Energia elettrica in Europa: i numeri del 2025 raccontano una situazione apparentemente tranquilla, ma sotto la superficie si muove qualcosa di meno rassicurante. Il prezzo dell’energia elettrica nell’Unione Europea è rimasto sostanzialmente stabile nel corso dell’anno passato, eppure resta ancora al di sopra della media che si registrava prima della crisi del 2022, quella innescata dall’invasione russa dell’Ucraina. E per il 2026 lo scenario potrebbe cambiare parecchio.
I numeri del 2025: stabilità solo apparente
Guardando i dati nel dettaglio, nella prima metà del 2025 il prezzo medio dell’energia elettrica si è attestato a 0,2879€/kWh, mentre nella seconda parte dell’anno è salito leggermente a 0,2896€/kWh. Una differenza minima, quasi impercettibile. Il punto, però, è un altro. Quel leggero calo nel costo puro dell’energia è stato più che compensato dall’aumento di imposte e oneri, che in termini assoluti sono passati da 0,0804€/kWh a 0,0837€/kWh. In percentuale sulla bolletta totale, il peso fiscale è cresciuto dal 27,9% al 28,9%. Tradotto: anche se l’energia in sé non è rincarata granché, le famiglie europee non hanno visto alcun vero sollievo in bolletta.
E il futuro prossimo non promette nulla di buono. Il conflitto in Medio Oriente sta già alterando gli equilibri del mercato energetico globale, e questo potrebbe avere ripercussioni significative sui prezzi nel corso del 2026. Quella del 2025, insomma, potrebbe rivelarsi la classica quiete prima della tempesta.

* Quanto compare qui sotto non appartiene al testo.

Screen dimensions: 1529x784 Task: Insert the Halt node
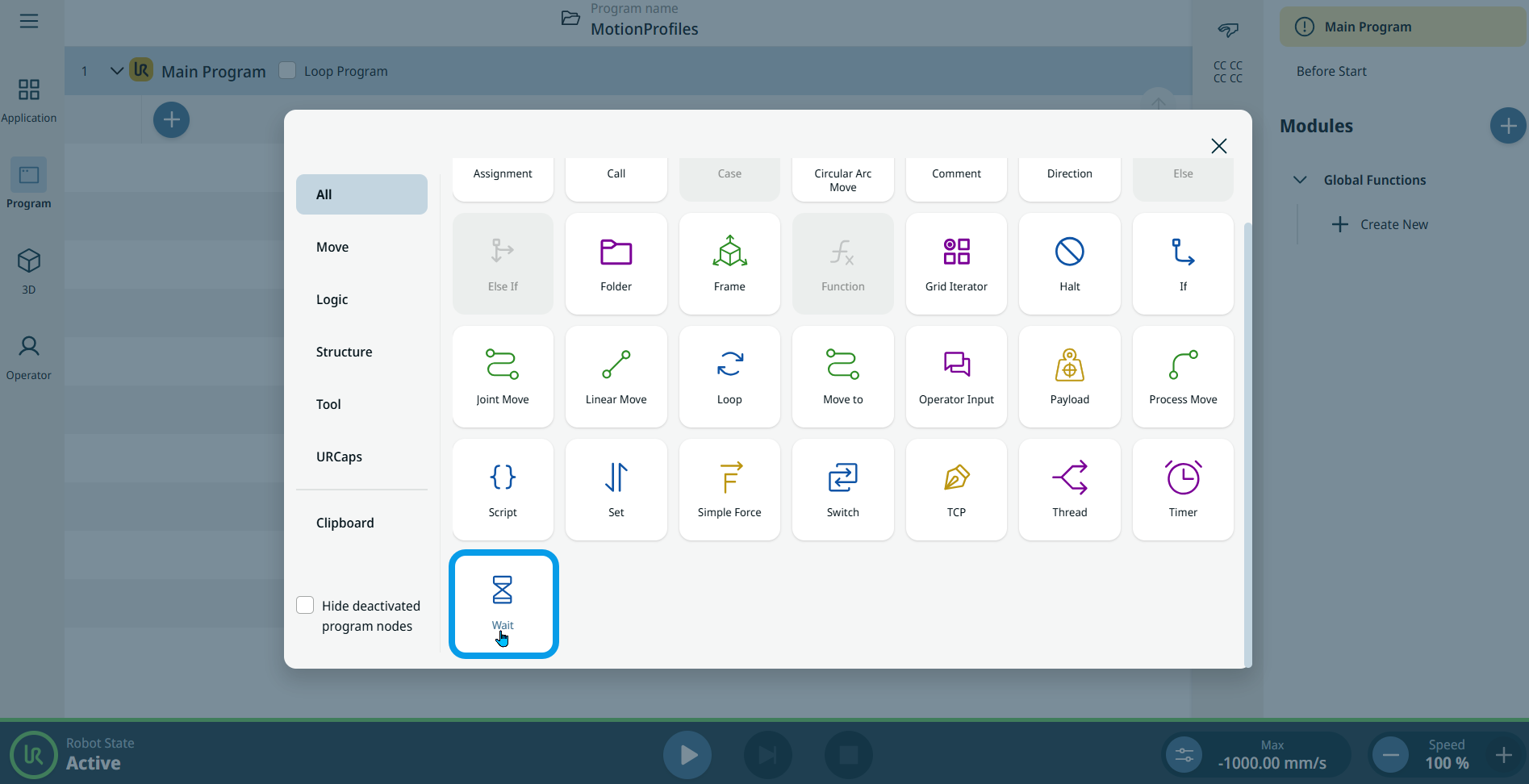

La mappa europea: chi paga di più e chi meno
Le differenze tra un Paese e l’altro restano enormi. A guidare la classifica dei prezzi più alti è l’Irlanda, con un costo medio di 0,4042€/kWh. Subito dietro la Germania a 0,3869€/kWh e il Belgio a 0,3499€/kWh. Sul versante opposto, l’Ungheria si conferma il Paese dell’Unione Europea con il prezzo medio più basso in assoluto: appena 0,1082€/kWh, una cifra che fa impallidire quella dei vicini europei. E l’Italia? Il prezzo medio dell’energia elettrica in Italia nel 2025 si è collocato a 0,3101€/kWh. Un valore che posiziona il nostro Paese nella fascia medio alta della classifica continentale, lontano dai picchi irlandesi ma decisamente sopra la media ungherese.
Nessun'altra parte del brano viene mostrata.